Generative Neural Rendering
Moved beyond per-object NeRF distillation to a unified rendering paradigm. Kaleido is a sequence-to-sequence transformer that directly synthesises novel views — no explicit 3D representations, no per-scene optimisation — pre-trained on video, then fine-tuned for zero-shot novel view synthesis.
Learning 3D from Unposed 2D
Lifted PartCraft's part-aware generation into 3D. Chirpy3D fine-tunes multi-view diffusion models with LoRA, learns a continuous part latent space, and distils part-controlled views into NeRF — generating fine-grained 3D objects from unposed 2D images alone.
Controlling Diffusion Models
ConceptHash showed that parts can be encoded separately — but can we also generate by parts?

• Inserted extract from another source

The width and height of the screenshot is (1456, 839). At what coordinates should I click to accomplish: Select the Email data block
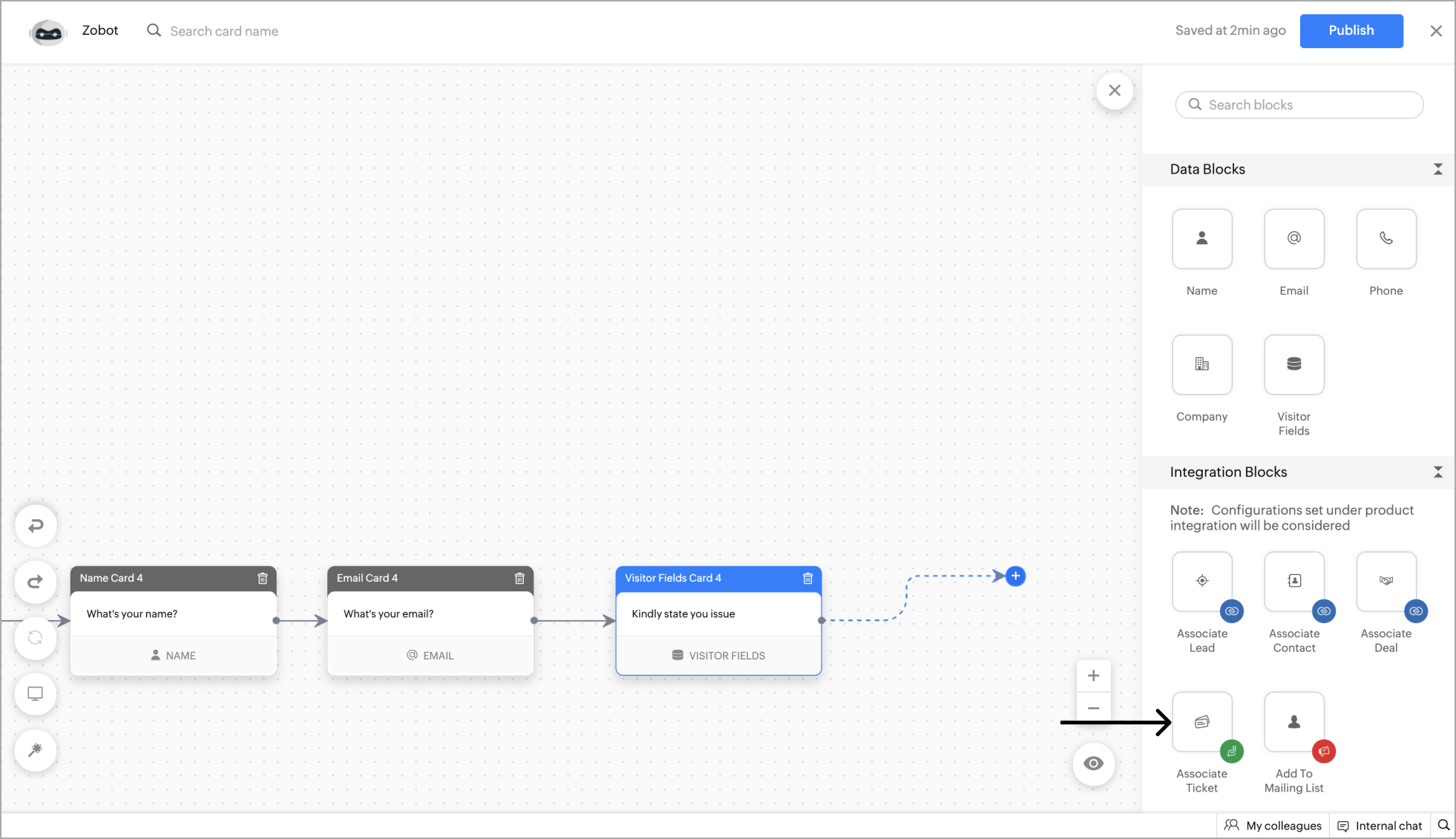[1293, 239]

PartCraft answers yes: entropy-based attention losses steer cross-attention so each part token controls its own spatial region, enabling compositional image generation from part-level descriptions.
Tackling Core Hashing Problems
Addressed fundamental hashing challenges: SDC solved similarity collapse in unsupervised hashing via Wasserstein-calibrated distributions; FIRe unified benchmarking; ConceptHash made codes interpretable — each sub-code attends to a discoverable visual part, turning hash bits into semantic concepts.
Deep Hashing for Image Retrieval
The orthogonal binary codes used in watermarking map directly to hashing — both need compact codes with maximum Hamming separation. DPN introduced central similarity with orthogonal class centres; OrthoHash distilled it to a single cosine objective, proving the codebook alone drives retrieval performance.
Watermarking DNN Outputs
Extended ownership protection from model weights to model outputs. IPR-GAN embeds both white-box signatures in GAN weights and black-box watermarks in generated images, enabling dual verification without sacrificing visual quality.
Watermarking DNN Weights
Started by studying how to protect DNN intellectual property. DeepIPR embeds learnable "passport" layers into normalization parameters — the model only produces correct outputs with the right passport, defeating ambiguity attacks without degrading performance.